- **Excerpt**
>> begin

100 Meters. One Network. How I Built a DIY Mesh With What I Had.
This Isn't a Typical Home Network.
WHERE IT STARTED
Most network guides assume you're covering one house. I'm covering a property — house, storage area, offices, and a store spread across roughly 1,250 square meters (13,450 sq ft). Three access points, 20–24 active devices at any given time, and no direct access to the ISP router.
When I set up Moonlight to stream games from my office to my bedroom, I realized fast that the network was going to be the hard part. Not the software. Not the hardware. The network.
Four Networks. Zero Coordination. Complete Chaos.
THE PROBLEM
Before I fixed it, this is what I was working with: the ISP router doing its own thing, and each access point creating its own separate network on top of that. Four different networks on one property.
Every AP wanted to run its own DHCP server. That meant IP conflicts constantly — especially between devices connected by LAN in the office and devices on whatever subnet the nearest AP decided to assign. Moving around the property meant manually switching networks on your phone or tablet, or restarting WiFi and hoping it connected to the right one. The office equipment connected by ethernet would fight with wireless devices on overlapping IP ranges. It was a mess that got worse the more devices were on the property.
The real breaking point: I had OPNsense running on a dedicated Intel NUC in phase one. DHCP static mapping, full network visibility, everything controlled properly. Then the NUC burned out — literally. I lost OPNsense and had to rebuild the entire network from scratch, manually, without the firewall layer I'd been relying on.
Three APs. What I Had. Nothing New.
THE HARDWARE
I don't buy new when I can reuse. The backbone is a Linksys 8-port switch connected directly to the ISP router — everything on the property flows through that. From the switch, three access points cover the full property:
- TP-Link Archer C3200 — house coverage. Tri-band: 2.4GHz + 5GHz + 5GHz. Channel 1. Handles the heaviest load.
- Tenda 11N — center coverage. 2.4GHz only. Channel 6. Covers the middle zone between house and offices.
- Linksys 2101 — office and storage coverage. 2.4GHz + 5GHz. Channel 11.
All three broadcasting the same SSID: TC_main. Same password. Different channels — 1, 6, and 11 — the three non-overlapping channels on 2.4GHz. No interference between them.
[FOTO: TP-Link AC3200]
[FOTO: Linksys 2101]
- TP-Link AC3200 — Main router · tri-band · house coverage
- Linksys 2101 — Mesh node · office coverage
Bridge Mode. Same SSID. No Conflicting Channels.

>> end

- **Raw data**
>> begin

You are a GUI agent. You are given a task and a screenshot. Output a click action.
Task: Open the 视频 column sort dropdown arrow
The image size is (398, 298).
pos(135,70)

>> end
>> begin

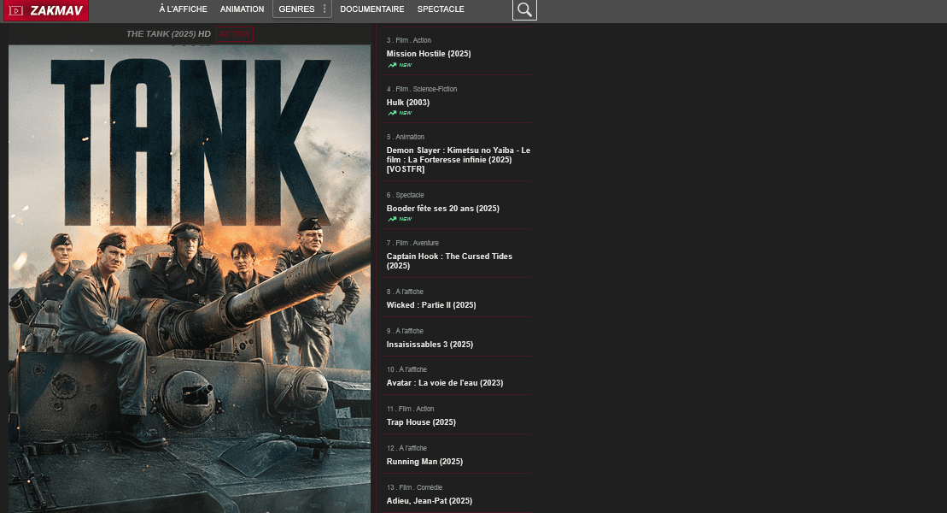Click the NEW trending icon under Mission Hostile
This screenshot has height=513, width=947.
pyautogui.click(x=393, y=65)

>> end
>> begin

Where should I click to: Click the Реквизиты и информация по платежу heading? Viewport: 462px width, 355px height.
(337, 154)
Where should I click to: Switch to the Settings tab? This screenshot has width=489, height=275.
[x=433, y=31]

>> end

- **What to produce**
In the DIY mesh network article, which channel does the Tenda 11N access point use?

- **Complete response**
Channel 6.